I worry that lack of these dynamics will be harmful to Chopra’s and Dexter’s book, and therefore to them. Even if I could afford the book, it would start out with a strike against it from my point of view: the authors are writing (apparently with approval) about free software, but don’t think highly, or perhaps broadly, enough of it to apply the same principles to their own work. So why should a reader take them seriously?

That’s not a rhetorical question. I know why *I* should take them seriously: because they come recommended by Biella, whose judgment I trust. (There’s an endorsing authority unconnected to distribution, by the way.) But for other readers, whose principle knowledge of the work is its own summary, the license terms should set off an alarm."

Dave Berry:

"Karl, your arguments seem to lack a political economy. Computers to read all these digital texts are expensive, as are the networks to support them, electricity to run them, schools to train the readers and so on. Books are cheap, are simple to use and don’t need continual upgrades and mainainence. If I were keen to help spread literacy in the South, I think part of the strategy could be to buy up lots of second-hand books and create vast new libraries scattered around these countries. In fact, I think that would be a good idea in the North too.

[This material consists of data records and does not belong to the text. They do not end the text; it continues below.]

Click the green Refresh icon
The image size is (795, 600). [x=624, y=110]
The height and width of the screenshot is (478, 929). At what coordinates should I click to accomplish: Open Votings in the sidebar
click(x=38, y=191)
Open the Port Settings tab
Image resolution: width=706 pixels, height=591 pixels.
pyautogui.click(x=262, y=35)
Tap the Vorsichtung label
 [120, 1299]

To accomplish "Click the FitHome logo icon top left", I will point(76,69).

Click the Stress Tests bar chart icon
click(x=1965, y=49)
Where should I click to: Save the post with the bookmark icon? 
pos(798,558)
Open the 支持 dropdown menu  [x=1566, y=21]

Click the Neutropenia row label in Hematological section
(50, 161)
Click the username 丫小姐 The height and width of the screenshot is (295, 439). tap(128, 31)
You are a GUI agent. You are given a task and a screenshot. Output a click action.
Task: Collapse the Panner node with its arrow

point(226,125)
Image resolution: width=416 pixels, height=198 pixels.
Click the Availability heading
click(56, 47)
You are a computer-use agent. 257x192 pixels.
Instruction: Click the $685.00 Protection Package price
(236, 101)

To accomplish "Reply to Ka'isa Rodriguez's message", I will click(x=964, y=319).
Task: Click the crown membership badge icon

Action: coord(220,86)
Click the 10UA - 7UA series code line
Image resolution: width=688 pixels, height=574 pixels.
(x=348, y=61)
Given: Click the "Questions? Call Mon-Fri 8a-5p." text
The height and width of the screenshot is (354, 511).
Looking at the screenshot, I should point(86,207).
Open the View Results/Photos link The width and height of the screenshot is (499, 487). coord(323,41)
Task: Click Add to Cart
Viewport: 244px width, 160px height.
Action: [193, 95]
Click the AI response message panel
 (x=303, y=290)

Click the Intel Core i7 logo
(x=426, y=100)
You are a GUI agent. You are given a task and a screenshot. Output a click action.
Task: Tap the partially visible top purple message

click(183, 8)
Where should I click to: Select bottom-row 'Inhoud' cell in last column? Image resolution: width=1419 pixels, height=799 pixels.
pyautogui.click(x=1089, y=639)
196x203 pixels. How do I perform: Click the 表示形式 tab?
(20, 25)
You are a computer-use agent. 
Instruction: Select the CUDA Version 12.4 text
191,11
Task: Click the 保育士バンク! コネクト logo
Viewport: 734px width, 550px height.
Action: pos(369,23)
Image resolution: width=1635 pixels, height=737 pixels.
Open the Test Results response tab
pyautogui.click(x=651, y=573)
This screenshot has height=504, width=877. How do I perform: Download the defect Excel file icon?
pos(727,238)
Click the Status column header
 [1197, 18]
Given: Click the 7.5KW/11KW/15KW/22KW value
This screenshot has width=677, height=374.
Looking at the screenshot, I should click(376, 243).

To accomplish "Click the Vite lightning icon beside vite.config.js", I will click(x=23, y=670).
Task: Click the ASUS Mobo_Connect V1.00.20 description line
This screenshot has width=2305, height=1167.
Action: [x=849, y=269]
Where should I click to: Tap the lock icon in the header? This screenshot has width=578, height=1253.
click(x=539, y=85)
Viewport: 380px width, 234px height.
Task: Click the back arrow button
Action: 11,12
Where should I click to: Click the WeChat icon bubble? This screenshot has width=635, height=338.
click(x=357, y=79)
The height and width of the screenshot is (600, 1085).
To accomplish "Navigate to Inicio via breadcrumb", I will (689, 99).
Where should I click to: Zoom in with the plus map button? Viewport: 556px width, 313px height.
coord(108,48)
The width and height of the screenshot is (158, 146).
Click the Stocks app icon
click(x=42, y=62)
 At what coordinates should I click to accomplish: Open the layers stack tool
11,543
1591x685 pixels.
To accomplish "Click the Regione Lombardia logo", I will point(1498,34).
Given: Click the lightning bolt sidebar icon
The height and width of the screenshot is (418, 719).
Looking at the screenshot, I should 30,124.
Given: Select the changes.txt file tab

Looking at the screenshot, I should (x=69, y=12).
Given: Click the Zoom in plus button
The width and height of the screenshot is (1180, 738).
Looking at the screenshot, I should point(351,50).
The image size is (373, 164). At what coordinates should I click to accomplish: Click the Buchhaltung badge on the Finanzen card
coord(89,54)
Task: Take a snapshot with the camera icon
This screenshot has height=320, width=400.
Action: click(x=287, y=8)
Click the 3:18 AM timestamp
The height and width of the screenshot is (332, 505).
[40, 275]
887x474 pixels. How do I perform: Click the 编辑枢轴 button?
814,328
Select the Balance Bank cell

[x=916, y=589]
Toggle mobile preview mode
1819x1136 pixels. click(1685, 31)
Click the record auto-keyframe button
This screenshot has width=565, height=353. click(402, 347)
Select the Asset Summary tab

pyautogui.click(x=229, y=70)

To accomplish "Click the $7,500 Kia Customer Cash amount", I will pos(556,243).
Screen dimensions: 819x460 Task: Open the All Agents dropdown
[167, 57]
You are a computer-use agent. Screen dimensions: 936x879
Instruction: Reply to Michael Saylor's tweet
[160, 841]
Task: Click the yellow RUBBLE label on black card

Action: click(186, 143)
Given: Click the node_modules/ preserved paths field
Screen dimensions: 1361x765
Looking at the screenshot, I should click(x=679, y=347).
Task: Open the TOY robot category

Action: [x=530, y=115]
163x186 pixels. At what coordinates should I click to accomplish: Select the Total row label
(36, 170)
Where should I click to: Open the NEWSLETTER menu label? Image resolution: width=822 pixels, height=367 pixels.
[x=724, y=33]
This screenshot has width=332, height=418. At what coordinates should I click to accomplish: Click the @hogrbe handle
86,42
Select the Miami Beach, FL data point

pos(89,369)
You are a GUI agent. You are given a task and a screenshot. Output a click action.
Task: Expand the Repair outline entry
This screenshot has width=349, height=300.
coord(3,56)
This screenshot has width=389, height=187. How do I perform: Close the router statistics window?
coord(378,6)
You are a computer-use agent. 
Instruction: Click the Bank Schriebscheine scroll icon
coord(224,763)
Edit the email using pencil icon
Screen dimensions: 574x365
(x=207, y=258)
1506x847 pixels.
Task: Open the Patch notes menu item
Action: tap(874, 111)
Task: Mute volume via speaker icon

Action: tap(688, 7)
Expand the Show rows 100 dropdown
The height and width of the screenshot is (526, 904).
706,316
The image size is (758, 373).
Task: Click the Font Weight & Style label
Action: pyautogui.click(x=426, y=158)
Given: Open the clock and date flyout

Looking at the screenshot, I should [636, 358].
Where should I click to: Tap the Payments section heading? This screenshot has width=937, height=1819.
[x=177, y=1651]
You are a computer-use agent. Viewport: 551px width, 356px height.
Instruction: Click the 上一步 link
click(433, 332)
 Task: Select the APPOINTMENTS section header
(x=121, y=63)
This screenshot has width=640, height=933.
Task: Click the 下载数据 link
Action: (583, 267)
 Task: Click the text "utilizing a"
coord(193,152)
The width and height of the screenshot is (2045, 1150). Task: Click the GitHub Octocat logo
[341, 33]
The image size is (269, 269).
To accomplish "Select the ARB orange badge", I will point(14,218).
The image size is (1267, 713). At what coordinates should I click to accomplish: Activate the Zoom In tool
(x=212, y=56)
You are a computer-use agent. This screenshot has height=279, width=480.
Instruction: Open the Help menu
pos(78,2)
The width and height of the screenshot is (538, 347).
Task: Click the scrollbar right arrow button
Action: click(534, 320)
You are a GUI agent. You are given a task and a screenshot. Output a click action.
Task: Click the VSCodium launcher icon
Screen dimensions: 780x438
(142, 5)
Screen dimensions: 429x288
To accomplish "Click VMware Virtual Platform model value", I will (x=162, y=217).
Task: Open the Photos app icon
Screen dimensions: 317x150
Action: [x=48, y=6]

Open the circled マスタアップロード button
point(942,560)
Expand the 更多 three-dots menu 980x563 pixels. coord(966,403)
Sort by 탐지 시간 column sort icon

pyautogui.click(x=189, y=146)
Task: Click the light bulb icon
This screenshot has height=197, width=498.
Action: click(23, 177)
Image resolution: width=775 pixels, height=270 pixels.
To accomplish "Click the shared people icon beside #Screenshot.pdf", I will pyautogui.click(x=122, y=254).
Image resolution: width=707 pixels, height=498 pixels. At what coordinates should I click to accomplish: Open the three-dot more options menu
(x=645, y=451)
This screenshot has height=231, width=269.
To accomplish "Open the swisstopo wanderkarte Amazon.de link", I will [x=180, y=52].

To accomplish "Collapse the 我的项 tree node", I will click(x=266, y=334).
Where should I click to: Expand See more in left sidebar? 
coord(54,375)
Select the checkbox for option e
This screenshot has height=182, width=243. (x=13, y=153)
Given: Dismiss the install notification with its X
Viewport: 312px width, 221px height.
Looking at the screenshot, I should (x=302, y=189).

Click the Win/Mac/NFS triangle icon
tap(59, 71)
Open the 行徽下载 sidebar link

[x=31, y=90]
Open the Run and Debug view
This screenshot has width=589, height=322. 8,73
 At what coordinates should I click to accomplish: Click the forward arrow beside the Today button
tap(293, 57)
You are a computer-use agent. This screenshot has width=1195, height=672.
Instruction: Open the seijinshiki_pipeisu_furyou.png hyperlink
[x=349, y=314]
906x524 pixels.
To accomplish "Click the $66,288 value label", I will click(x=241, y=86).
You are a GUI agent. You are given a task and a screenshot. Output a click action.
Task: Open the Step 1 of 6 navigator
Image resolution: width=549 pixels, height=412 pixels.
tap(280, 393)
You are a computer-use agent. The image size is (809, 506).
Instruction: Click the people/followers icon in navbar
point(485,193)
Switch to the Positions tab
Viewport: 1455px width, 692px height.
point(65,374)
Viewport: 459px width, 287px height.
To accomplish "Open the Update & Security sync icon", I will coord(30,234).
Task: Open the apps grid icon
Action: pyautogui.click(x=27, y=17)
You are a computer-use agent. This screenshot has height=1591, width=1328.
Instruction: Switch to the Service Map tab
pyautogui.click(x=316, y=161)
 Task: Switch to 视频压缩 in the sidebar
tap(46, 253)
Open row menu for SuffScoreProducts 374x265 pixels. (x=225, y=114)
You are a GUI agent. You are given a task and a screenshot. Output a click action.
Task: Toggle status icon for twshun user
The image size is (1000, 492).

I do not think that we should be using books just because they are ‘free’. I think much more important is the value of the ideas and arguments contained within them. I also see nothing wrong with ’static’ content. In fact I am rather glad that, say, my copy of Marx’s Capital or Plato’s Republic are not morphing whilst I teach a class, and more that the ideas they contain remain historically anchored and the more interesting for it."

Karl Fogel:

"If being in book form adds value, then charge for that form. There’s nothing inherently un-economic about printing books whose content is freely available. I mean, my publisher is doing it. Nowhere was I arguing against books as physical objects, and if having content in that physical form is valuable, then there will be a market for that.

If you want to teach a course on the text Marx wrote, use that text. The way you speak of it, it’s like the text is a single physical object, such that if someone changes it, then it must be changed for all the readers. But it’s not like that! If I change *my* copy of Marx, your copy is unaffected. Of course any group reading situation needs to address issues of which versions of a text they’re going to use (Bible study groups have been addressing this for years).

If you want stable content, by all means, have stable content. But why should your need for stable content interfere with someone else’s freedom to change their copy of something? If you don’t want to read that copy, then don’t read it! It’s not an either-or proposition. Dynamic content is a *superset* of static content, not its opposite.

I do not understand how you can have ‘libre’ freedom without ‘free as in beer’ freedom. While the latter does not necessarily imply the former, the former always implies the latter. If everyone can share X freely with others, than the cost will always be driven down to zero (hence X will have both freedoms); if people cannot so share, then X is, by definition, not “libre” free.

Zero-cost doesn’t mean that nobody anywhere is charging for something, it just means there’s no monopoly on setting the price of a non-rivalrous good (and therefore the price will be driven to zero, for those willing to access it in the forums in which it is available at zero cost). The Linux Distros are a bogus example: they weren’t charging for the content, they were charging for the convenience of a certain physical medium with the content nicely packaged on it — exactly as I’m proposing can happen with books."